Write out everything from the line containing "Click the Back navigation arrow" down to the line containing "click(x=214, y=393)", both of those lines included, exactly as they appear in the items below.

================

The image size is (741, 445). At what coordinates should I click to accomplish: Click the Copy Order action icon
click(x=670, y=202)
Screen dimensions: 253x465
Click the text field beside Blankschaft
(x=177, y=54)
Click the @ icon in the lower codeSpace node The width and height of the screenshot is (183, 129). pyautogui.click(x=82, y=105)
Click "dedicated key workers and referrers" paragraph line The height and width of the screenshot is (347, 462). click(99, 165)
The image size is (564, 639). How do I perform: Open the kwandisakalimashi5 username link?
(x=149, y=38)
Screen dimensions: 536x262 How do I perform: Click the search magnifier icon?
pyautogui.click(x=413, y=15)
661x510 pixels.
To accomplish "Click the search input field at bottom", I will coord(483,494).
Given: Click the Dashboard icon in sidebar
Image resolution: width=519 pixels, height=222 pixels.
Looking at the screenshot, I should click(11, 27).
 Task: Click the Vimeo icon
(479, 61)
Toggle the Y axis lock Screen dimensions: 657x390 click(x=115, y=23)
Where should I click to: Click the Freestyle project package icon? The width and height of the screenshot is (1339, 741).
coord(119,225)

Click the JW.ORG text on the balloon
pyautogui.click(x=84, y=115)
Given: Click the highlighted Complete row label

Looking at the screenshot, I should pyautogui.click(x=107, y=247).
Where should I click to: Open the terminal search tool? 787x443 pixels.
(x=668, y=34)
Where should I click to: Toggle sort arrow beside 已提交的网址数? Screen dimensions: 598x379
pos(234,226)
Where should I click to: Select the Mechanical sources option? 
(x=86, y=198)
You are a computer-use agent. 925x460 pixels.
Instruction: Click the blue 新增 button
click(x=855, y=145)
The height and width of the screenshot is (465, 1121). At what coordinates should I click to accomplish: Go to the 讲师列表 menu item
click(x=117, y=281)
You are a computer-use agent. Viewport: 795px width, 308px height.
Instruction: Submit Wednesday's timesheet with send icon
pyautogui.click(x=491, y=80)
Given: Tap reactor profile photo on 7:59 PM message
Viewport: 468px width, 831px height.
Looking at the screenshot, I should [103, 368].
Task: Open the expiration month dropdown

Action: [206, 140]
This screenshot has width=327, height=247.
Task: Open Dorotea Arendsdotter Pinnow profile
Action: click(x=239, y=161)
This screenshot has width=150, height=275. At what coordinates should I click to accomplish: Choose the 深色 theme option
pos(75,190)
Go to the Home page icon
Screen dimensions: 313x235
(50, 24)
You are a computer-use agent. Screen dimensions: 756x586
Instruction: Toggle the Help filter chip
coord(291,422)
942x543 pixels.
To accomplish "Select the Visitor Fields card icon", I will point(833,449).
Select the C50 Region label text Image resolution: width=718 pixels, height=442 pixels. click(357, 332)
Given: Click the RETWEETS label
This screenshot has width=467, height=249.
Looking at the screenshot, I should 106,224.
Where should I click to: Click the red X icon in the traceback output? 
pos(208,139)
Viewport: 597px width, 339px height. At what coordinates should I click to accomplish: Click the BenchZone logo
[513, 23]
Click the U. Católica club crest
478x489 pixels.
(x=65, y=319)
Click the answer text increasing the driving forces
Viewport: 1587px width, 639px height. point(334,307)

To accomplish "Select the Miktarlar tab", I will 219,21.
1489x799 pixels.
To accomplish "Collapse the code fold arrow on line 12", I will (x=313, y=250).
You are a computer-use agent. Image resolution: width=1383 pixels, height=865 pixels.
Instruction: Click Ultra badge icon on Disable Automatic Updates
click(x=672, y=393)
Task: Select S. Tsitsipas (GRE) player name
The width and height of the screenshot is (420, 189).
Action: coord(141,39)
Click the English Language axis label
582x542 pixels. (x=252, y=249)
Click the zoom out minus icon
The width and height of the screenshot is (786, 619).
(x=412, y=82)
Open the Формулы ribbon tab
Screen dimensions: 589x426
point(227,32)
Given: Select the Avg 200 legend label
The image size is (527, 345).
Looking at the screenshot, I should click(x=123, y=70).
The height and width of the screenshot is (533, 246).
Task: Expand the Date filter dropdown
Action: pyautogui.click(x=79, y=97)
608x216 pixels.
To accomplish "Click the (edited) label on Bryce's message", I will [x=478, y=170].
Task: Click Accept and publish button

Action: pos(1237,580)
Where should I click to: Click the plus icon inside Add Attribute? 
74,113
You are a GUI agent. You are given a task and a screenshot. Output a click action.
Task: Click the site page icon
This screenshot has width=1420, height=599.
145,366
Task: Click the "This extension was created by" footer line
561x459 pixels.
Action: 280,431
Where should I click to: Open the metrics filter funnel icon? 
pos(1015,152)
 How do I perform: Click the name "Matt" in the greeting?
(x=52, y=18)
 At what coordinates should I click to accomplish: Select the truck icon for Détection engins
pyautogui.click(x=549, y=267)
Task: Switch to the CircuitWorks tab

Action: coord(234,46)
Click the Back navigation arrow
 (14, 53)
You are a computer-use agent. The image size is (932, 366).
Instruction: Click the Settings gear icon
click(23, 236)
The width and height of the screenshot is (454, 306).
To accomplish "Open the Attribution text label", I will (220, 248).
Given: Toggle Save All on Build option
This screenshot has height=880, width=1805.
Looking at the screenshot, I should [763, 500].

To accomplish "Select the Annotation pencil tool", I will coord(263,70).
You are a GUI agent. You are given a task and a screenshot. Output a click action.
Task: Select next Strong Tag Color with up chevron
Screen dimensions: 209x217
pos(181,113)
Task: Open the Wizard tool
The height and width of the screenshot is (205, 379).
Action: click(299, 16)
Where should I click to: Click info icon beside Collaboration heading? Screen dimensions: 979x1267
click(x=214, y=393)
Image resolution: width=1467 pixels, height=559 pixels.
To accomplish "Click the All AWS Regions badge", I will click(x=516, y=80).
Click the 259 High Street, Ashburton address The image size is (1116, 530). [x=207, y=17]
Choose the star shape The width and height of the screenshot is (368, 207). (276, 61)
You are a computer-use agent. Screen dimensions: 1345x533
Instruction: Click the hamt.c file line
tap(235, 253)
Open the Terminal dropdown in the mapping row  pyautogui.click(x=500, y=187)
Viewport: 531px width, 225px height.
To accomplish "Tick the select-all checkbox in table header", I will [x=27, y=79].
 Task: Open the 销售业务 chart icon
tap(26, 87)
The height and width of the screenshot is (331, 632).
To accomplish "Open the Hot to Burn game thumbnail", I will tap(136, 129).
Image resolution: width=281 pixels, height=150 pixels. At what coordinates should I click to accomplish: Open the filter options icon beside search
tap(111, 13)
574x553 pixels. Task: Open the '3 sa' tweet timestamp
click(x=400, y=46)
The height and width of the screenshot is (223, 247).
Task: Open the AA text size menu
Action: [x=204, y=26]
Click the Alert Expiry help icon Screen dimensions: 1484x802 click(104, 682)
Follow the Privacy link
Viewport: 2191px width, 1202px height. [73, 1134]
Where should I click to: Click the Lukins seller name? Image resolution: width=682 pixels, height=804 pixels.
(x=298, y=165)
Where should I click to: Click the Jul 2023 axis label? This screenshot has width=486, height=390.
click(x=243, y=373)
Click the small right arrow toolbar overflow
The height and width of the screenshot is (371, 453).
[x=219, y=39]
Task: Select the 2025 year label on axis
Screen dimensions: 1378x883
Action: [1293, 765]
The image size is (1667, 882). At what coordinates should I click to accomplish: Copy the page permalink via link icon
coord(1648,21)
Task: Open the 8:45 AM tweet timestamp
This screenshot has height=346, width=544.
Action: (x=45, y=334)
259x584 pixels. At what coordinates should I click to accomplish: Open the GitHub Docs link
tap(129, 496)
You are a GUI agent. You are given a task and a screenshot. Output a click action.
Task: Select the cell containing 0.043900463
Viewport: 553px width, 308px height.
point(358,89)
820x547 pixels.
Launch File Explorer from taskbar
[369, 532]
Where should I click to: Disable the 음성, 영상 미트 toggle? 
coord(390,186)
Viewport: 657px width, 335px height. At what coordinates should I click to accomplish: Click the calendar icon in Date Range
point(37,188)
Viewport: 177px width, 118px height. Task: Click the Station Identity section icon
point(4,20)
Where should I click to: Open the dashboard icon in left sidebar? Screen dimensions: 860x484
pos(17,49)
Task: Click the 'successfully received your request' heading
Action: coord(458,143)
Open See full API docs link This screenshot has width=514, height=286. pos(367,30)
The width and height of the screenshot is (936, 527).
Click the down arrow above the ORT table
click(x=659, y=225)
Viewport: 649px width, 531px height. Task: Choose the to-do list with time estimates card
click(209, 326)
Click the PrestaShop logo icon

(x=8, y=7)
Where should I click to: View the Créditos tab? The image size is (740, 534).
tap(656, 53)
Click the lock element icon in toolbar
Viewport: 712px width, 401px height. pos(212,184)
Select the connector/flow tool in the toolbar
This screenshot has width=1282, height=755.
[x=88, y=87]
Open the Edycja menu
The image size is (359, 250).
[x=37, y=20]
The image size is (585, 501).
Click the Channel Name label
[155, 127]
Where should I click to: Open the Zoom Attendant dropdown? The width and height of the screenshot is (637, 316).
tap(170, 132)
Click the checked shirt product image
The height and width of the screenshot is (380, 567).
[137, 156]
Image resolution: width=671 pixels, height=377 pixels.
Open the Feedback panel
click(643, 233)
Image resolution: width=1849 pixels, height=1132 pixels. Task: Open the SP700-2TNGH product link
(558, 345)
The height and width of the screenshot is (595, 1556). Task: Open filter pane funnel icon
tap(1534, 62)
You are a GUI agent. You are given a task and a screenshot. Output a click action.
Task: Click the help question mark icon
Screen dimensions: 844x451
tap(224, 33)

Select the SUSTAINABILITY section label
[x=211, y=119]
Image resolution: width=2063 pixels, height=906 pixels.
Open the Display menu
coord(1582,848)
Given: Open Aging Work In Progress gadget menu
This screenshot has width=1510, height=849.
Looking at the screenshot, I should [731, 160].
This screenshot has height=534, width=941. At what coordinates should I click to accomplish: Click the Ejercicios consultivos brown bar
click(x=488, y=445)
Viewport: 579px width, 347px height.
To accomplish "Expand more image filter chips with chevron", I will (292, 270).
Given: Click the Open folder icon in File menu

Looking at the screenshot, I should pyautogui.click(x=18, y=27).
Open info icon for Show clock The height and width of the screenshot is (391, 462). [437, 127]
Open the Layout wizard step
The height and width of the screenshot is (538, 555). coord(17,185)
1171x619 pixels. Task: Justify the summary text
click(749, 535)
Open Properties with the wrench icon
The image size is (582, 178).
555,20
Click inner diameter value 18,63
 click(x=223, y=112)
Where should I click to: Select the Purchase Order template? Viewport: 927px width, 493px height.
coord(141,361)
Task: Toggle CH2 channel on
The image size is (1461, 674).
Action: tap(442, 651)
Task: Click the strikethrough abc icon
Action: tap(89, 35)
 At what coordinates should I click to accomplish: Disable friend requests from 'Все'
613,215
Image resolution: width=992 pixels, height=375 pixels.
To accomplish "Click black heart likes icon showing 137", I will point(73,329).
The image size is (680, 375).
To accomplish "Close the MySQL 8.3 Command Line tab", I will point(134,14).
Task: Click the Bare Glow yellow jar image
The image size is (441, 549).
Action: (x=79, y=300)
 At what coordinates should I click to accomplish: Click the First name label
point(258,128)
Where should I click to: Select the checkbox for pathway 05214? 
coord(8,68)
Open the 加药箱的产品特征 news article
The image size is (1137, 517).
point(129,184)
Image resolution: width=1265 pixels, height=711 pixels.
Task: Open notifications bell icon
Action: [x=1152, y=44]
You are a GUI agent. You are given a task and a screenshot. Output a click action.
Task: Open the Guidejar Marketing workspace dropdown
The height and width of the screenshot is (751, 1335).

================

Answer ::
Click the Back navigation arrow
 (14, 53)
You are a computer-use agent. The image size is (932, 366).
Instruction: Click the Settings gear icon
click(23, 236)
The width and height of the screenshot is (454, 306).
To accomplish "Open the Attribution text label", I will (220, 248).
Given: Toggle Save All on Build option
This screenshot has height=880, width=1805.
Looking at the screenshot, I should [763, 500].

To accomplish "Select the Annotation pencil tool", I will coord(263,70).
You are a GUI agent. You are given a task and a screenshot. Output a click action.
Task: Select next Strong Tag Color with up chevron
Screen dimensions: 209x217
pos(181,113)
Task: Open the Wizard tool
The height and width of the screenshot is (205, 379).
Action: click(299, 16)
Where should I click to: Click info icon beside Collaboration heading? Screen dimensions: 979x1267
click(x=214, y=393)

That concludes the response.